In a final discursive thought, I’ve learned not to shy away from Prince’s physical persona/imagery because it is innately a part of who he is because he is an artist who has so completely given himself over to his art so that for him every part of his life is a part of his art. To paraphrase Eric Leeds, former saxophone player, Prince’s closest friends are viewed more as their instruments than as human beings. Kalamu would not be a person to Prince; he would be a drum set. So, every aspect of his life is a part of or plays service to the art. Of course it helps that he made a lot of money early so he could do this and not worry about having to get a 9-5 or go to the grocery store on a regular basis. Still, I used to wonder how or why his dress or behavior would rub people the wrong way. A cousin of mine would always say, man can’t he get off his trip of self indulgence and faggoty fantasy and just play the damn guitar?!? And this always baffled me until I was first introduced to Life Jennings. I love Jennings’ first cd, but I can’t listen to it because between every song he rambles about prison and street life, and I find myself saying, “Man, shut up and play the song.” And I know that this is an aesthetic/cultural/pseudo-class issue where I don’t care about his life or his sensibilities, I just want the jams. And yet I think that I am smart enough to know that the art comes from the culture, is a direct reflection of the culture, and not wanting Jennings to talk about his life or wanting him to separate his life from his art makes me no better than white people who want black art without the culture that creates the art. Yet, it was at that moment that I understood what so many people had been saying to me about Prince.

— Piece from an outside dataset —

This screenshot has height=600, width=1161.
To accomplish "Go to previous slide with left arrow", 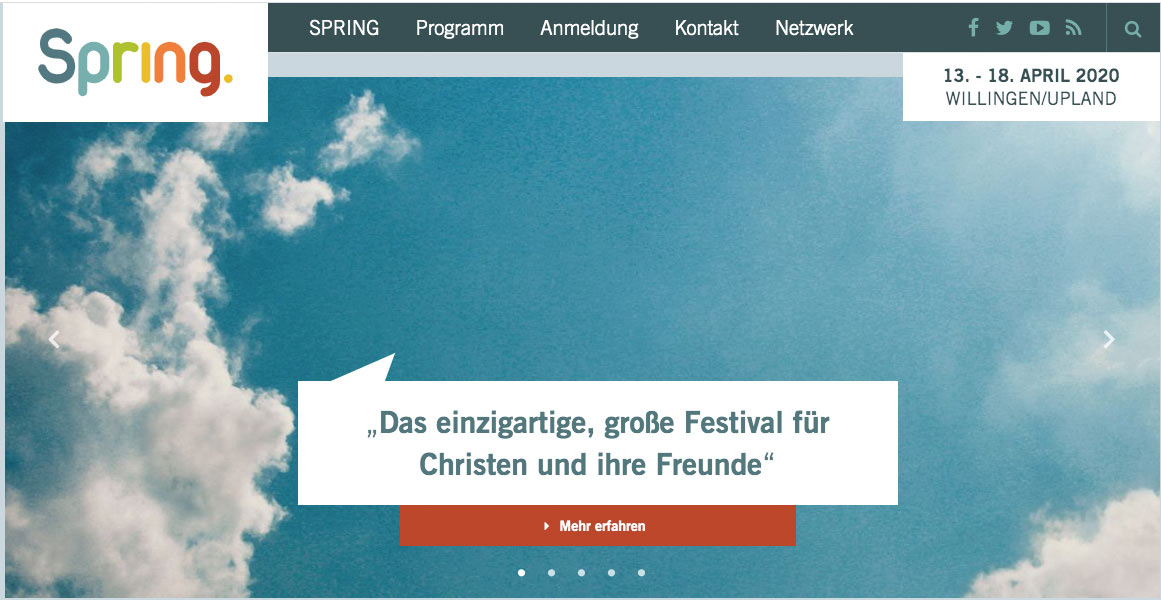I will point(53,339).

I know that this does not directly address what Kalamu was saying, but when Kalamu raises the question of when will Prince tire of his Peter Pan fantasy he is definitely speaking to what he sees as both a waste of talent and a perversion of the black aesthetic. And I’ll end here before I get into how both Prince and Michael Jackson were the white industry’s answer and co-opting of Stevie Wonder’s success with Songs in the Key of Life.